According to the letter, which was hand delivered to Bradley today in Las Vegas, Heredia’s legal team will “begin immediate action to enjoin [him] from further such statements and to seek damages” if he does not comply with the request.
Heredia told TSS he believes he’s being unjustly singled out by Bradley.
“We have decided to put a stop to defamatory statements made by people without facts or evidence,” said Heredia. “My lawyer, Jason R. Mosley, and my advisor, Phyllis Shalor, have agreed to help me stop these accusations and bias.”
The letter advises Bradley his remarks “were designed to attack [Marquez] and his conditioning coach’s credibility…such public statements have both the purpose and actual effect of interfering with Mr. Heredia’s ongoing business relationships with his clients…[he] is suffering economic damages as a direct result…”.
Heredia is an admitted former PEDs dealer who turned federal witness in the 2006 Trevor Graham doping case. He now works as a strength and conditioning coach for boxers and says he has changed his ways.
“Everything is legal and legit,” said Heredia.
The PED testing issue between the Bradley and Marquez camps was a hot topic right from the start. The bout was previously considered in jeopardy due to preferences in both camps for different anti-doping programs.
Marquez reportedly preferred using the United States Anti-Doping Agency (USADA) program, which also administers tests for U.S. Olympic athletes, while Bradley preferred using the Voluntary Anti-Doping Association (VADA) program.
As a compromise, advanced PED testing for the bout was paid for by Bob Arum’s Top Rank Promotions and handled through the Nevada State Athletic Commission (NSAC). The tests were handled by a WADA-accredited lab “utilizing The Sports Medicine Research and Testing Laboratory (SMRTL) in Salt Lake City, Utah, to collect the samples and perform the testing.”
NSAC Executive Director Keith Kizer would not relate any more specifics about the advanced testing program being administered through the NSAC other than to say “any and all tests” were possible.
“Obviously, I’m not going to give any details while the testing is on-going,” said Kizer back in August. “I’ll be happy to discuss in detail after October 12.”
Kizer does not believe PED testing programs should be discussed in detail until after they have ended.
“It is not uncommon to not talk too specifically about on-going testing,” Kizer answered. “It could affect the efficiency of the testing, and it is not fair to the athletes being tested.”
TSS has requested further details from Kizer now that the program is complete.
In addition to being tested by the NSAC, Bradley also re-enrolled in a VADA program through October 12.
Information provided by the Marquez camp confirmed any discussions with USADA about a similar standalone testing program for their fighter ended the moment Bradley signed up with VADA. This was also confirmed by USADA.

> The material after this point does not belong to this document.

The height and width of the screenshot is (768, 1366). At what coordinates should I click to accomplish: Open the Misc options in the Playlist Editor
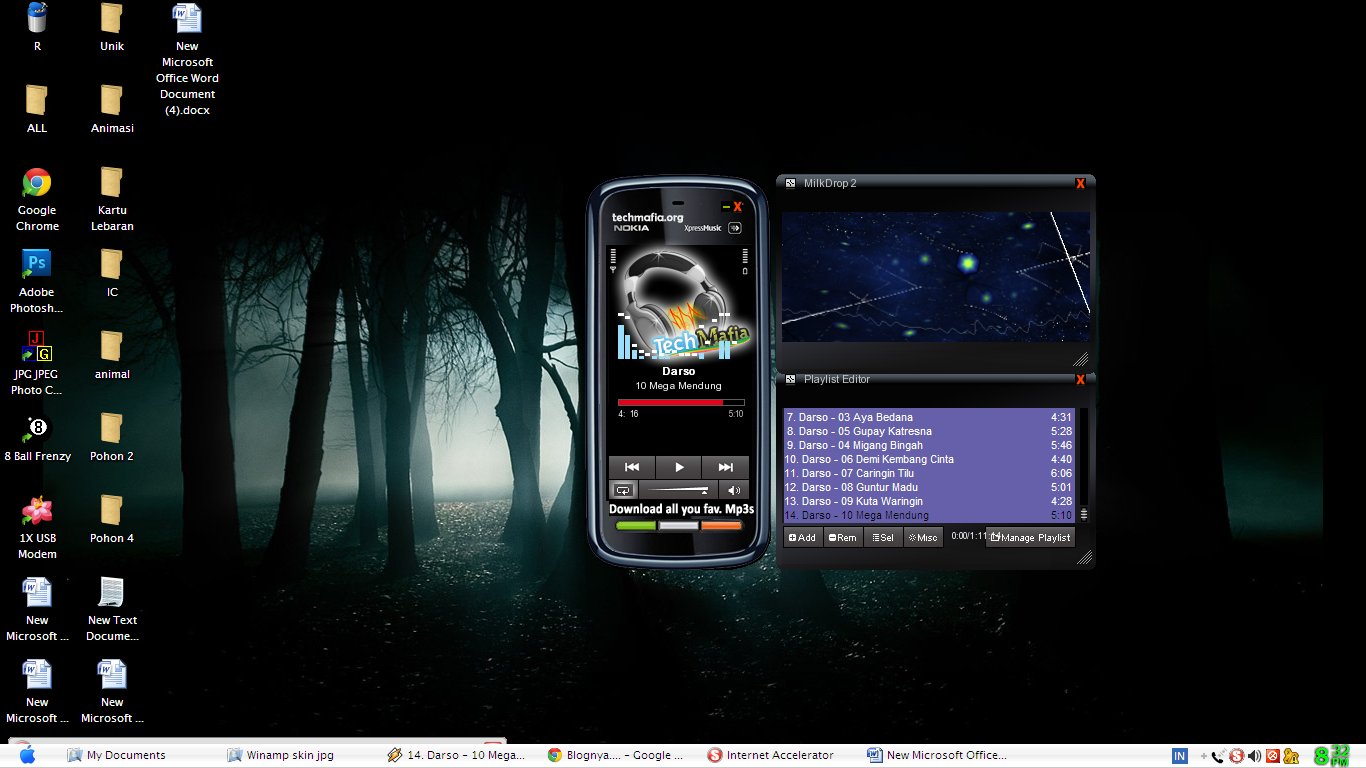[922, 537]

“USADA only conducts an anti-doping program when both fighters agree to the rules and requirements to be included in the USADA program,” said Annie Skinner, USADA Media Relations Manager.
“USADA will not conduct a testing program while another organization (other than the boxing commission who collects a fight night sample) is testing one or both fighters, as the other organization may not hold the fighters to the same standards as USADA, the athletes may be confused by differing protocols, and because the USADA program is required to remain consistent with the WADA Code and International Standards.”
Timothy Bradley did not return a request for comment.